Saya tidak tahu apakah tulisan dari mas Dodok dan Imamah lahir setelah melalui persinggungan dengan tulisan-tulisan saya sebelumnya. Yang jelas, tulisan saya kali ini lahir sebab kedua tulisan tersebut. Tulisan mas Dodok, adalah bagian dari dialog wedangan teater, meski telah berada di luar jam acara. Sebagaimana juga tulisan dari notulen acara, yakni Imamah, yang juga saya baca malam ini. Juga beberapa komentar panjang yang menanggapi tulisan saya (mas Popo, mas Pur, mas Bei, dll). Dialog-dialog tersebut saya dapati berwujud tulisan yang memiliki sifat yang membawa sebuah peristiwa di satu masa ke beberapa masa yang berbeda (sekarang dan esok). Itulah pemaknaan saya terhadap dialog-dialog di dalam catatan tersebut. Ini kali pertama saya merasakan situasi seperti ini di dalam konteks perteateran Surakarta.
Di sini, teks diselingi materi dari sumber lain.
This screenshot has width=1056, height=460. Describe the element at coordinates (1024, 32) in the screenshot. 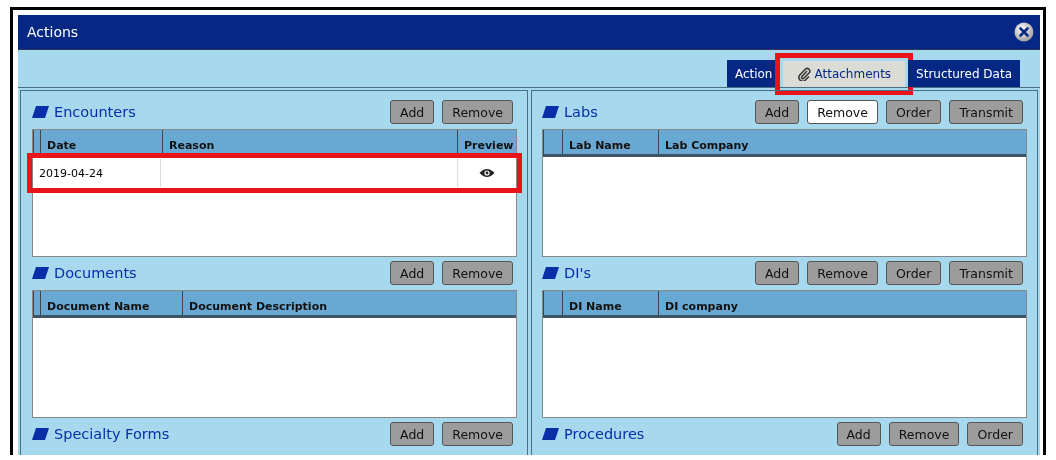

I see `close-icon` at that location.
Bukan berarti adalah klaim bahwa ini pertama kali.

Sudah pasti akan ada yang berkata “dulu itu sudah pernah”. Sebagaimana sekitar 3 tahun yang lalu pernah saya mengunjungi seorang penulis untuk menyampaikan harapan; agar kawan-kawan penulis sudi menjadikan teater sebagai salah satu wilayah tulisannya. Tetapi jawaban yang saya dapat; dulu itu sudah pernah. Maka saya pulang dan menyampaikan pada kelompok saya untuk membuat blog dan menuliskan sendiri catatan teaternya. Dan dalam kesempatan catatan ini, saya sampaikan, mari kita menuliskan catatan teater di sekitar kita.

Begitu juga, tentang wacana Wedangan Teater, tanggapan berupa “dulu sudah pernah” juga muncul. Bukan berarti menutup diri dengan sejarah, tetapi setahu saya, saat ini perlu dicari lagi formula dialog penjembatan untuk merayakan perbedaan-perbedaan persepsi mengenai teater secara terbuka dan sehat dengan artikulasi zaman ini. Dan pemaknaan terbuka dan sehat tersebut saya kembalikan kepada Wedangan Teater dan benak masing-masing untuk bebarengan mencarinya.

Salah satu usaha tersebut barangkali, melalui catatan.

Berangkat dari sifat wedangan teater yakni membuka kemungkinan. Maka salah satu kemungkinan tersebut yang ternyata lahir adalah catatan-catatan. Sebagaimana tulisan-tulisan dari orang-orang yang saya sebut di atas, maka kemungkinan yang mungkin bisa berlanjut adalah dimulainya dialog-dialog teater berupa catatan. Seperti halnya tulisan ini yang berdialog dengan tulisan mas Dodok. Saya rasa itupun masih merupakan wedangan teater yang telah lepas secara ruang dan waktu tetapi masih tetap konteks, dan berangkat dari hal yang sama.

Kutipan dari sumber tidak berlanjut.